◆ Problem to work on ◆
Render the items as a JSON list of strings, one string per line, starting at the line that contains "The height and width of the screenshot is (514, 1568)." and ending at the line that contains "tap(378, 391)", with blank lines left out. Leave the pictures out of the answer.

◆ Records for the exercise ◆
>>>>
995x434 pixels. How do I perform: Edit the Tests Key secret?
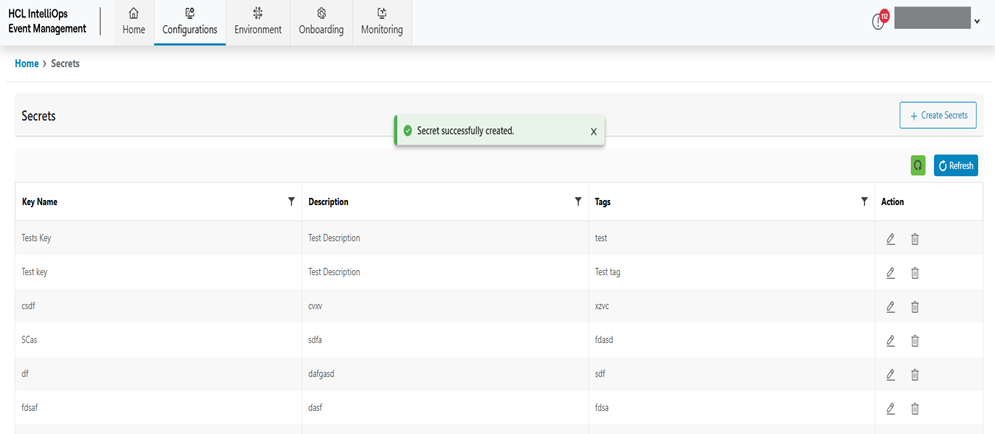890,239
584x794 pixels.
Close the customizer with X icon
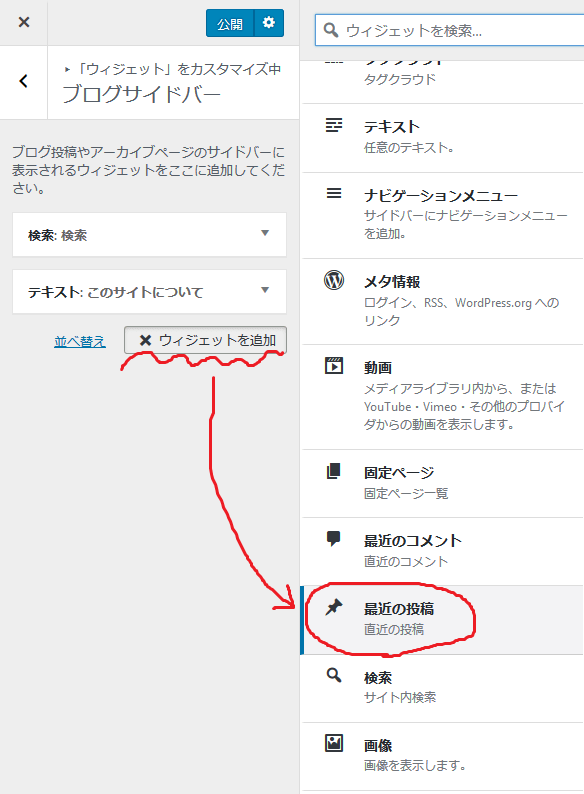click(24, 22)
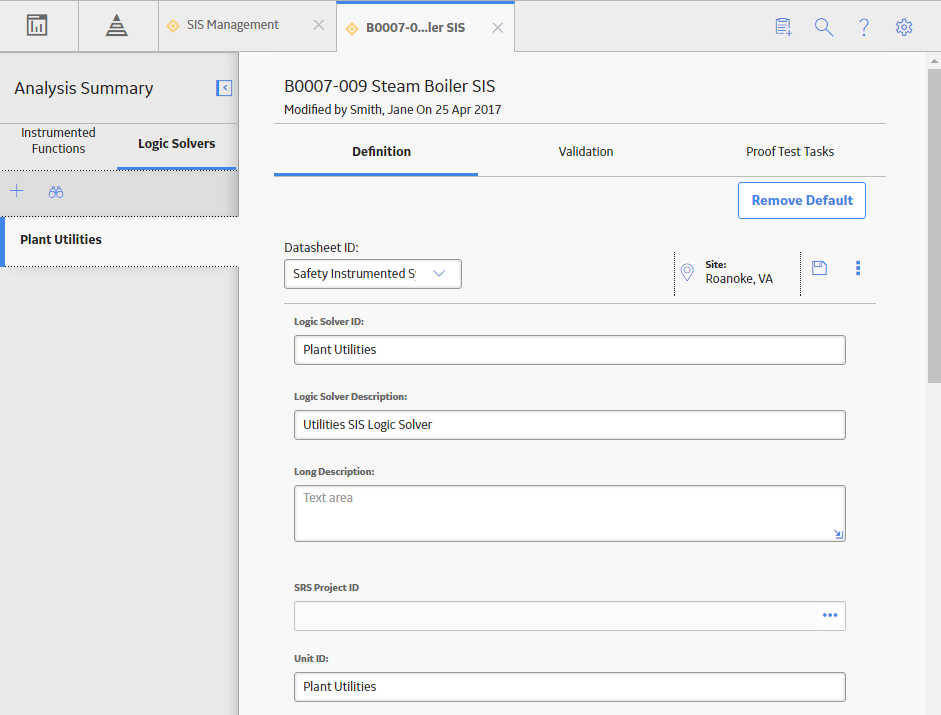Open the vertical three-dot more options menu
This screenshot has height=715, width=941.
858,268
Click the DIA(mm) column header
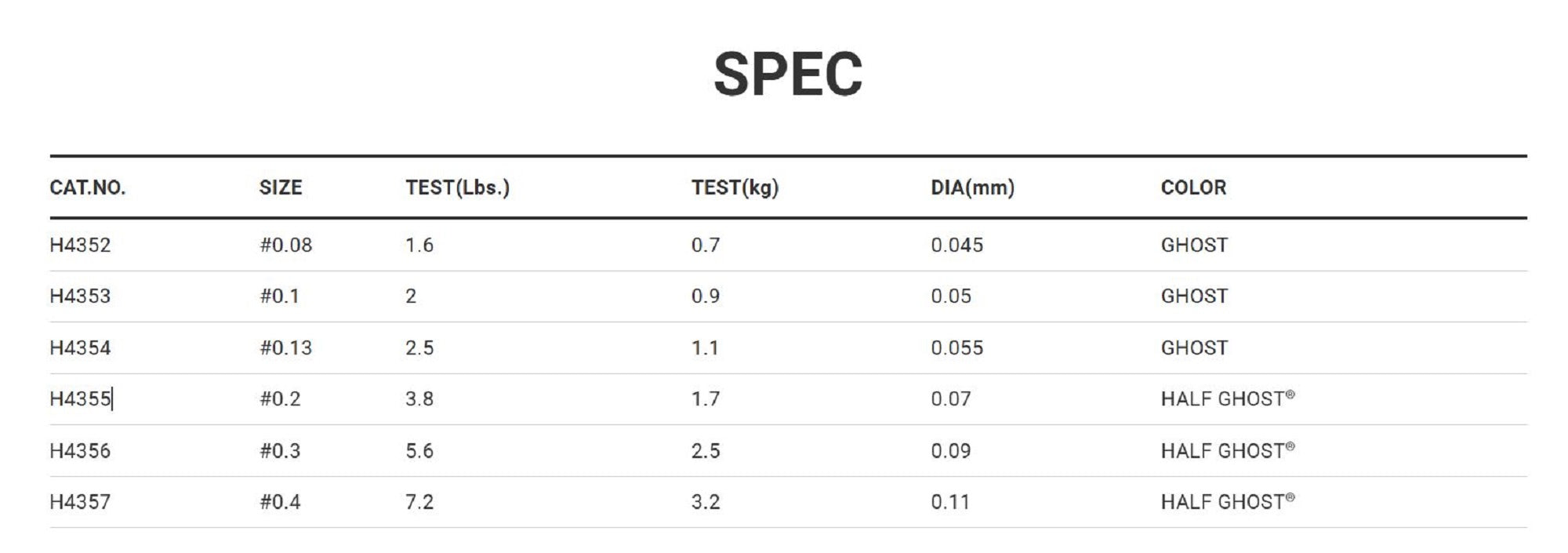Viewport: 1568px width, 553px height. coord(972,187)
<<<<
>>>>
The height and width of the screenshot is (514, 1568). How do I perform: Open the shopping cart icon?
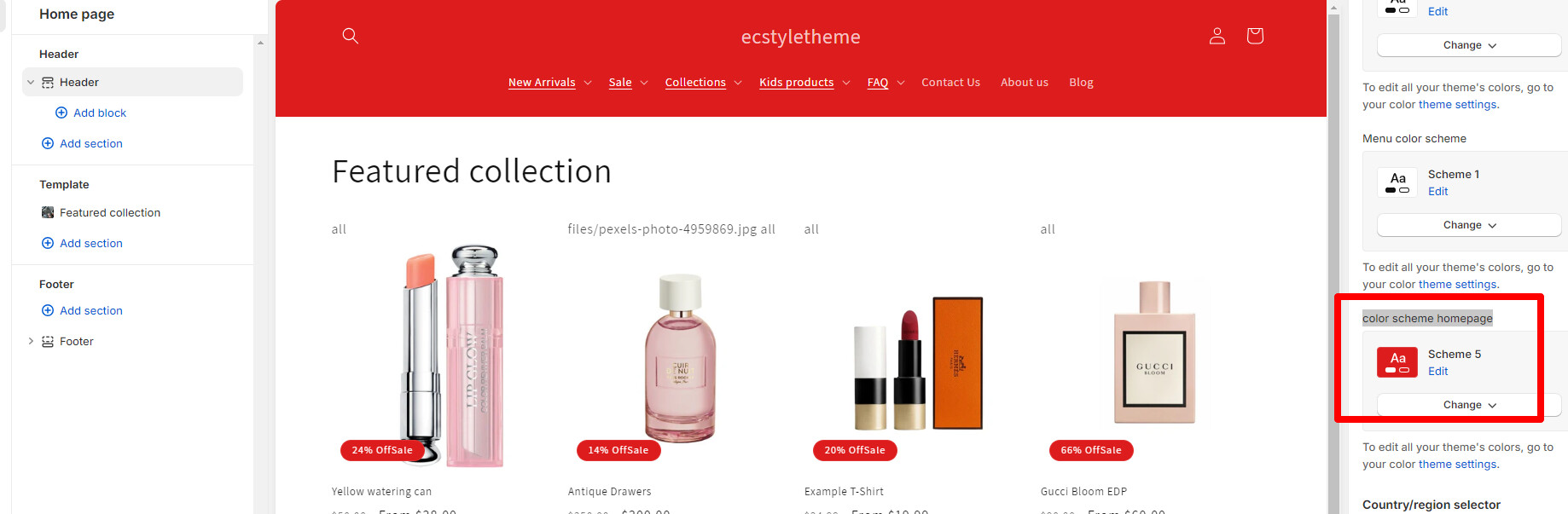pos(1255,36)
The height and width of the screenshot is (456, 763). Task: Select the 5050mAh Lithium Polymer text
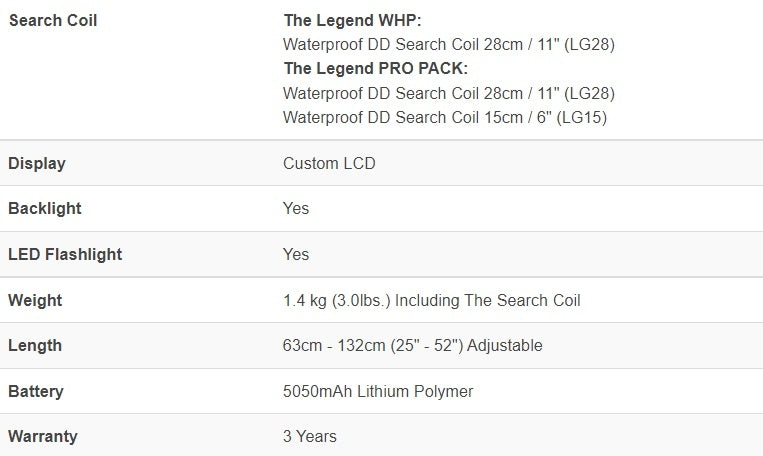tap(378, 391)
<<<<
◆ Answer to this exercise ◆
[
  "The height and width of the screenshot is (514, 1568). How do I perform: Open the shopping cart icon?",
  "pos(1255,36)",
  "The height and width of the screenshot is (456, 763). Task: Select the 5050mAh Lithium Polymer text",
  "tap(378, 391)"
]